3: KODE Biotech – presented by CEO/CSO Steve Henry


  • have a focus which sees them as a IP-generating company
  • Core technology is based around molecules enabling the ‘painting’ of cells
  • looking for a $2million investment for 11% of KODE Biotech
  • this funding will be used for the spinning out of another company. This company is based on the application of the KODE technology for inhibiting viral infection – particularly HIV. It will also be used for the further development of KODE Biotech’s research core and further IP registrations
  • KODE is currently generating cash flow
  • predicted that on base operations in 2012 they will be generating $25mill, doubling by 2017
  • Currently have several strong partnerships and licensees – particularly Immunocore and CSL Bioplasma

4: Pulsecor – presented by CEO William Waite http://www.pulsecor.com/

  • blood pressure monitor that measures central blood pressure whereas traditional methods measure brachial pressure. It measures arterial compliance or, the stiffness of arteries. This is important as it gives a better indicator of heart/ blood pressure condition.
  • In addition to the tangible device itself, the core of Pulsecors technology is the software/ algorithm and technique/method.
  • they are ready to commercialise
  • Actually had their prototype on location that we go to try out after the speeches
  • They have customers placing orders in the $millions but are unable to fill due to having to meet certain regulatory compliance before reaching the market
  • US$1-2billion potential market, current market of US$218 mill
  • predict that the sales of 150 units will bring them to break even
  • they are seeking 1.5 mill – for use in development and meeting these regulatory issues.

At the conclusion of the presentations I had a few discussions with investors presents. The majority impressed with quality of the investment opportunities presented all of which were relatively small and most likely easy to fulfill.

(Click to enlarge)

IIB – NZ’s latest biotech incubator


Check out the new Institute for Innovation in Biotechnology at the School of Biological Sciences, University of Auckland. Note – facility itself is yet to be built.

The Co-Location concept that this facility boasts allows private companies to ‘spin in’ giving them access to the latest equipment and an army of staff students on contract research basis or in a jointly owned intellectual property agreement (both managed by UniServices).

It is like an incubator for biotech companies much like that of the AgBio Waikato Bio-Innovation Park. It is great to see opportunities promoting the merging of industry and universities emerging. I personally believe the countries universities are the most valuable resource in NZ generating a thriving biotech industry.
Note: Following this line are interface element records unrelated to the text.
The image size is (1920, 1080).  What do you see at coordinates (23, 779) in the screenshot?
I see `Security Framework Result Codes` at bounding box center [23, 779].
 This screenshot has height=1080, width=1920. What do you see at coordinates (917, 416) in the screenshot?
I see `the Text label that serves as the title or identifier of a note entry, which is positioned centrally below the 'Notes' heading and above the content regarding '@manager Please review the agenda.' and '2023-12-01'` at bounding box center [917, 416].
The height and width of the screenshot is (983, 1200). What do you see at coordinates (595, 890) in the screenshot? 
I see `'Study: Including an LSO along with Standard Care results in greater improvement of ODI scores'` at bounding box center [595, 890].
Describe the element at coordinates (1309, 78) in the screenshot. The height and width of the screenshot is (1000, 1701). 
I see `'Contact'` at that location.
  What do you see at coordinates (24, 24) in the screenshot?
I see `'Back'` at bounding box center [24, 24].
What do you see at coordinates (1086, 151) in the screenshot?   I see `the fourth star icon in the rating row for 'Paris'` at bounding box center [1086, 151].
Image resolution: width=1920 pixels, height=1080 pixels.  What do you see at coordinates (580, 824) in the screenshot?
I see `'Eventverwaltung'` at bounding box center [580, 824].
To date this is evident through the numerous companies spun out from the university several of whom have therapeutics in clinical trials – CoDa, Neuren,Protemix, Androgenix, Lactopharma, Proacta, Symansis, Biomatters, Brainz, Telemetry, Nerian. Access to a huge pool of resources make starting up a fresh biotech considerably easier than going at it alone.

It will be interesting to see what companies take up this offer and which other/ if any universities are stimulated to follow suit.